Andrew Gallix on this year’s new literary model

“All of this intellect stuff is fine as a consolation (which is how it developed in the first place: Socrates not being Alcibiades),” claims the narrator of an early Toby Litt story. He has a point, of course. Jean-Paul Sartre, for instance, famously confided that he had become a philosopher in order to make up for his ugliness and attract women. Conversely, ghostwriters keep churning out books for celebrity airheads in search of intellectual credibility. And then there’s Gavin James Bower. The author of Dazed & Aroused is the stuff publishers’ wet dreams are made of: a model turned writer; Socrates and Alcibiades rolled into one. “I’m too pretty to be a serious novelist but not pretty enough to be a top model,” he aphorises, “I have no consolation.” Call me jealous, but I have no sympathy.

Bower is far more than just another clothes horse who can string a few sentences together. He started putting pen to paper when he was still reading history at university. Among his influences, he cites Fitzgerald, Burroughs, Ellis, Marx, Sartre and Camus, but also Flux magazine editor Lee Taylor, who gave him his first break: “He was one of the first people who got me excited about being a writer myself”. An internship at Dazed & Confused took an unexpected turn when he was encouraged to go into modelling rather than journalism. After a year or so, his career went the way of the “skinny-jeans-and-winklepickers look,” but not before it had provided him with enough material for a stunning debut novel.

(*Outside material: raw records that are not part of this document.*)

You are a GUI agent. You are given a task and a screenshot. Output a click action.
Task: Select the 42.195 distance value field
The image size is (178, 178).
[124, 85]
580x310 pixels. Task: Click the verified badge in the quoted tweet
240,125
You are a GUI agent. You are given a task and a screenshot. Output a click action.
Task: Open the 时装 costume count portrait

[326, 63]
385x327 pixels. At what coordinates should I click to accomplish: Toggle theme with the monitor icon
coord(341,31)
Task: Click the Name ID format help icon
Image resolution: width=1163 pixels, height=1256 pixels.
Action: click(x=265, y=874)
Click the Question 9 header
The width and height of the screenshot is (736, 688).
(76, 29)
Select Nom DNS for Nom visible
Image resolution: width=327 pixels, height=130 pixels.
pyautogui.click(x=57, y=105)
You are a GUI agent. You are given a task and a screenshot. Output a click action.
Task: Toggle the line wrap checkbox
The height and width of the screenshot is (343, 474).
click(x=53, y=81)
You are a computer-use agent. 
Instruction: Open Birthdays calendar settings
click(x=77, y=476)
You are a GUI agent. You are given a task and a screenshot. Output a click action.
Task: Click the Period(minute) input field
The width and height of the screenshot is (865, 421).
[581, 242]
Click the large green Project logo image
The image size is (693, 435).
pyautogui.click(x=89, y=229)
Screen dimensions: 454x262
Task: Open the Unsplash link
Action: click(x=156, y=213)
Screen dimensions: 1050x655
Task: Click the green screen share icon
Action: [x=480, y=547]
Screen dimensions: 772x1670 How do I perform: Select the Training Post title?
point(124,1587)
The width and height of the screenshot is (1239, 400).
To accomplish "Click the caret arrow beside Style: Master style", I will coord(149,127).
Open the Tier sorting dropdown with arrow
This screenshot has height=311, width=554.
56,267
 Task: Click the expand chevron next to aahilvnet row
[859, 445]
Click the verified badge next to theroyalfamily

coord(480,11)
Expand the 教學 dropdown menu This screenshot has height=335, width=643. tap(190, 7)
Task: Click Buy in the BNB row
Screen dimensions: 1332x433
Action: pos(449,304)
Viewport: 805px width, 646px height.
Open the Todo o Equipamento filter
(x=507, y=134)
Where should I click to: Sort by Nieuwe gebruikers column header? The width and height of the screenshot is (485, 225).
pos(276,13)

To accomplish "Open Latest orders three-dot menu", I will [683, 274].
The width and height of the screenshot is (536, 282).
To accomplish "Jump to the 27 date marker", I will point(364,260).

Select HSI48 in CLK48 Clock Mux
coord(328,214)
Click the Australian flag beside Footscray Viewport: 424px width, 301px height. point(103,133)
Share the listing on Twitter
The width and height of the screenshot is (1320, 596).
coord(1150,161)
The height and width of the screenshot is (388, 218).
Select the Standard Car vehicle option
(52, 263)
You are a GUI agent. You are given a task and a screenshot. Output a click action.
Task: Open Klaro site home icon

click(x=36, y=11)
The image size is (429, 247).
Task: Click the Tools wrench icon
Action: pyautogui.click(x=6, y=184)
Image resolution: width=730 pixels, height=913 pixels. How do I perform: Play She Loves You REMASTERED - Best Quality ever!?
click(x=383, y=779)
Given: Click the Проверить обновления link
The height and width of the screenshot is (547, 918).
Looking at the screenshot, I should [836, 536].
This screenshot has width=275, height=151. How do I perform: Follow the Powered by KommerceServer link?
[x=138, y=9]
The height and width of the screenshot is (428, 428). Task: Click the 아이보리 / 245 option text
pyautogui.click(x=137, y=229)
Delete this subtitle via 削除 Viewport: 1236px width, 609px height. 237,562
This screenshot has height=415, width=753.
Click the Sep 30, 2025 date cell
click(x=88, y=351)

Having walked the (cat)walk, Gavin James Bower can talk authentically about inauthenticity. Alex, the narrator and anti-hero of Dazed & Aroused, slides down the surface of things, barely batting an eyelid when he is fellated by his father’s gorgeous girlfriend. In a rare moment of insight, he realises that the “nauseating truth” about a world in which anything is possible is that nothing is also a distinct possibility. The key to the book probably lies in this oscillation between surfeit and emptiness. Instead of leading to objectivity, Alex’s psychopathological detachment conjures up nightmarish dreamscapes — unreal cities — in which glamorous models are for ever tripping over the vagrants who litter the streets. From the ranters whose messages are always incomprehensible to the news bulletins invariably watched on mute, information overload leads to communication breakdown. The protagonist is bombarded by messages — via leaflets, billboards, freesheets, bumper stickers, graffiti or even fridge magnets — but they remain mere juxtapositions. On Oxford Street, for instance, he passes two men holding placards: “One sells Jesus to passers-by while the other advertises a buffet lunch deal”. The only point, if there is one, is that everything has been commodified. Gavin James Bower describes his character as a “personification of the capitalist social relation — an estranged individual who exploits others and refuses to connect to anything”. Yet, in spite of all that, he remains strangely alluring. Even when it comes to coke, the devil has all the best lines.

Dazed & Aroused is published by Quartet Books.